The first official estimate of the 2020 Census accuracy reveals a national Latino undercount of 4.99 percent, which is significantly higher than the 2010 Census. This is why organizations such as The National Association of Latino Elected and Appointed Officials (NALEO) have sounded the alarm about a serious undercount of Latinos in the latest count.
Latino representation in critical counts such as the Census remains inaccurate. The risk of this undercount will be reflected in our decision-making power in the coming years.
The National Association of Latino Elected and Appointed Officials (NALEO) Educational Fund released alarming 2020 Census figures last week as well as the initial results of the U.S. Census Bureau’s Post-Enumeration Survey (PES) which revealed massive undercounting of the Latino population.
The PES is the Census Bureau’s first official estimate of the accuracy of the 2020 Census. It is a statistical analysis of a survey of the nation’s population. Comparing the PES data with the 2020 Census data determines who was omitted or miscounted in the 2020 Census.
The PSA data released last week reveals that the 2020 Census undercounted 4.99 percent of the Latino population, up 3.45 percentage points from 1.54 percent in the 2010 Census.
Moreover, the increase in this undercount is more than three times that of the 2010 Census.
The Census Bureau determines the estimated net undercount for the nation as a whole by examining various components of the enumeration, including misenumerations (such as duplicates) and omissions.

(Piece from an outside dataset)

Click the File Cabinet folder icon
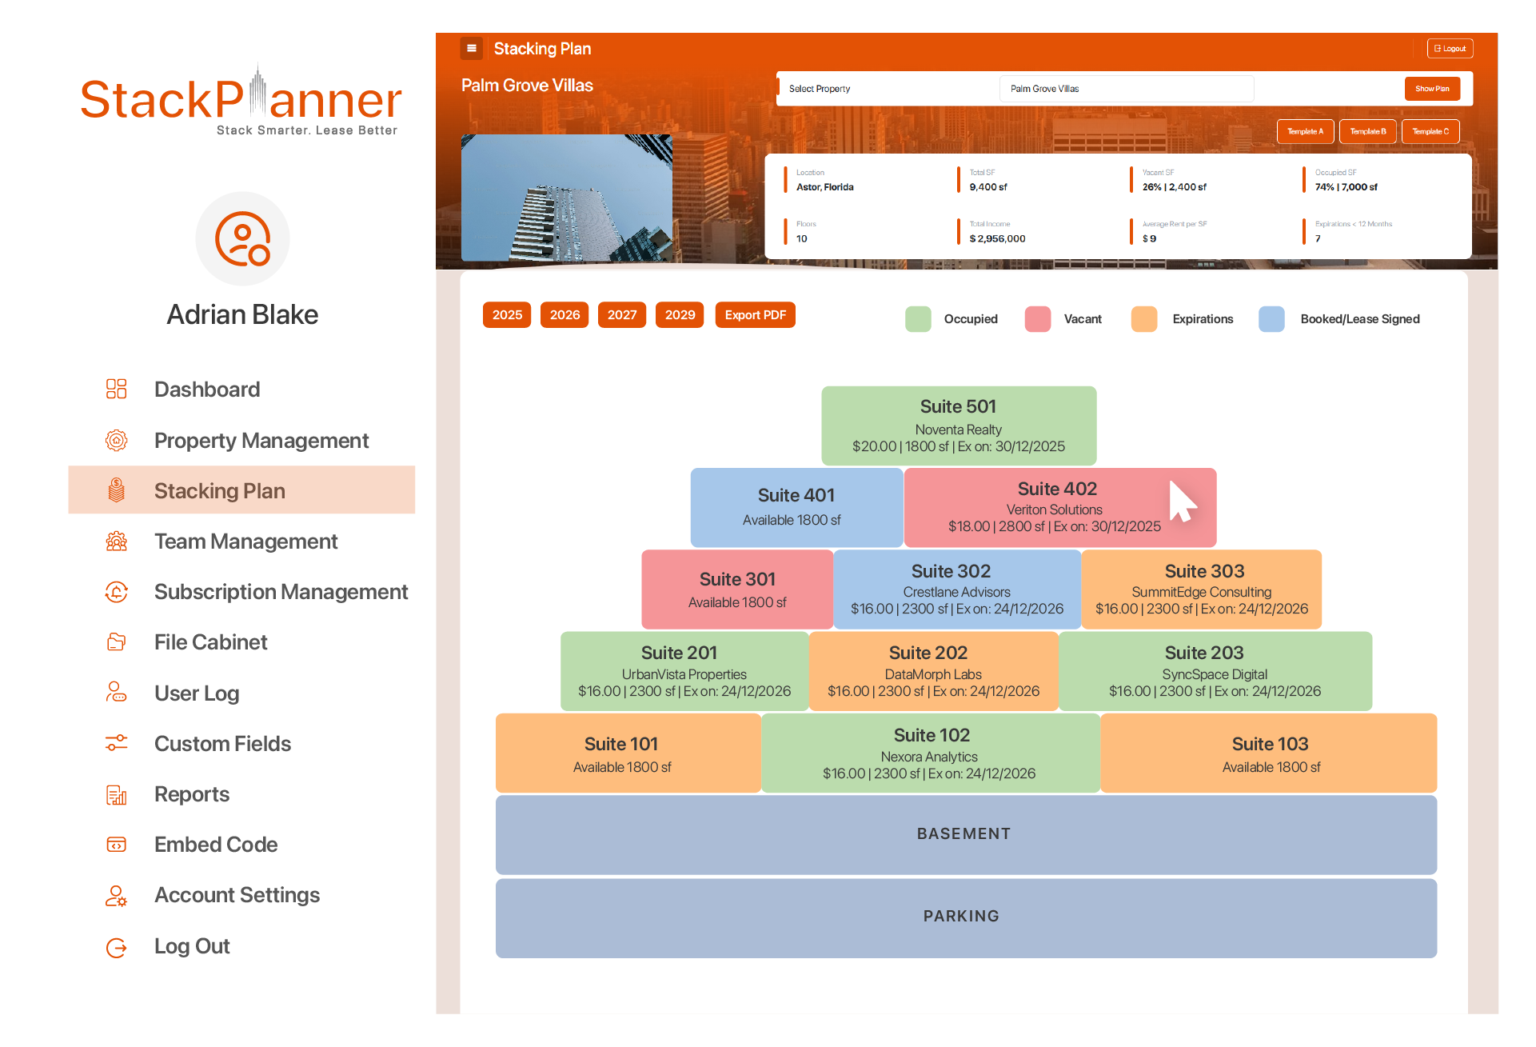Viewport: 1536px width, 1047px height. (x=116, y=642)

The net undercount of the Latino population includes 10.5% omissions.
“A 2020 Census that more than tripled the percentage of undercounted Latinos from Census 2010 is completely unacceptable and further demonstrates the dire need for our nation to make fundamental changes in how we count U.S. residents,” said NALEO Educational Fund CEO Arturo Vargas in a statement. “It is time for a new, modern approach to enhance the census’ accuracy.”
“Data from the 2020 Census have already been used to apportion the U.S. House of Representatives and for redistricting, despite the considerable flaws in the number of Latinos,” Vargas explained. “Unless the numbers are corrected in some fashion, these data will now also guide the distribution of more than $1.5 trillion in federal funding annually to states and localities based on an incorrect snapshot of our population. The potential misallocation of these resources could have a detrimental effect on our schools, healthcare systems, infrastructure, and programs essential for the future prosperity and well-being of Latino families and all of our nation’s residents.”